[Stored records]
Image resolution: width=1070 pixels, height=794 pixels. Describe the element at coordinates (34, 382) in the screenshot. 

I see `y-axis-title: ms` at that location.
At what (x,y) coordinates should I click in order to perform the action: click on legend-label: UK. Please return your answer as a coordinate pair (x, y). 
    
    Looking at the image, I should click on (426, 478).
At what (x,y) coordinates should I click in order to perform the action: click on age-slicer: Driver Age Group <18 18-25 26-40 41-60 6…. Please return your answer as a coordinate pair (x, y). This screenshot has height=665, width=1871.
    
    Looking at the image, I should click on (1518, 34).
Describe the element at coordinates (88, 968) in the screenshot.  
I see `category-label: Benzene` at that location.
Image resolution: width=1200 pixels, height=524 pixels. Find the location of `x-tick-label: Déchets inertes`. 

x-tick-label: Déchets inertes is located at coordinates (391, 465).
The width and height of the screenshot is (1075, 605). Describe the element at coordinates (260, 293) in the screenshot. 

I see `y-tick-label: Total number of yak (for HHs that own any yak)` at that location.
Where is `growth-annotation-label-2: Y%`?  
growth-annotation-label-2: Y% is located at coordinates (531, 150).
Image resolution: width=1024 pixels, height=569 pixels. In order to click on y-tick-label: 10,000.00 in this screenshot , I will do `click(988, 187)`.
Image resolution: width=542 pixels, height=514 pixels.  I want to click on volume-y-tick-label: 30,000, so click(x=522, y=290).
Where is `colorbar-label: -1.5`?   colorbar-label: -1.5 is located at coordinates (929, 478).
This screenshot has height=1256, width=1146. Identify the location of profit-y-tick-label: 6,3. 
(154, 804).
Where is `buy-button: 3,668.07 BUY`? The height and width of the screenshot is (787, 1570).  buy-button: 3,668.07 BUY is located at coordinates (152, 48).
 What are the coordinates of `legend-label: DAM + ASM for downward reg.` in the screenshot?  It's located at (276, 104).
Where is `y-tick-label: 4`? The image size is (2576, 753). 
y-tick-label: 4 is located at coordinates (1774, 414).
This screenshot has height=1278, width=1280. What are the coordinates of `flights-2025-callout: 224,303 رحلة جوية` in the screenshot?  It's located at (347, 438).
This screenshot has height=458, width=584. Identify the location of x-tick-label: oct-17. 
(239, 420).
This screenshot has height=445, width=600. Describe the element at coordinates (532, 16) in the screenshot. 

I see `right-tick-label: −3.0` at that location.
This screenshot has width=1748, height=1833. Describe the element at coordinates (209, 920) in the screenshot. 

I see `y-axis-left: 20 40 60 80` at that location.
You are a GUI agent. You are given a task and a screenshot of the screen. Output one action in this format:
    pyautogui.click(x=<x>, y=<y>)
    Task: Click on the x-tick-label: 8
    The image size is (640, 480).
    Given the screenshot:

▸ YOUR ASSIGNMENT:
Can you write out the lines from the one containing "The width and" through the one containing "(239, 420).", reproducing each one exactly?

▸ YOUR SOLUTION:
The width and height of the screenshot is (1075, 605). Describe the element at coordinates (260, 293) in the screenshot. 

I see `y-tick-label: Total number of yak (for HHs that own any yak)` at that location.
Where is `growth-annotation-label-2: Y%`?  
growth-annotation-label-2: Y% is located at coordinates (531, 150).
Image resolution: width=1024 pixels, height=569 pixels. In order to click on y-tick-label: 10,000.00 in this screenshot , I will do `click(988, 187)`.
Image resolution: width=542 pixels, height=514 pixels.  I want to click on volume-y-tick-label: 30,000, so click(x=522, y=290).
Where is `colorbar-label: -1.5`?   colorbar-label: -1.5 is located at coordinates (929, 478).
This screenshot has height=1256, width=1146. Identify the location of profit-y-tick-label: 6,3. 
(154, 804).
Where is `buy-button: 3,668.07 BUY`? The height and width of the screenshot is (787, 1570).  buy-button: 3,668.07 BUY is located at coordinates (152, 48).
 What are the coordinates of `legend-label: DAM + ASM for downward reg.` in the screenshot?  It's located at (276, 104).
Where is `y-tick-label: 4`? The image size is (2576, 753). 
y-tick-label: 4 is located at coordinates (1774, 414).
This screenshot has height=1278, width=1280. What are the coordinates of `flights-2025-callout: 224,303 رحلة جوية` in the screenshot?  It's located at (347, 438).
This screenshot has height=458, width=584. Identify the location of x-tick-label: oct-17. 
(239, 420).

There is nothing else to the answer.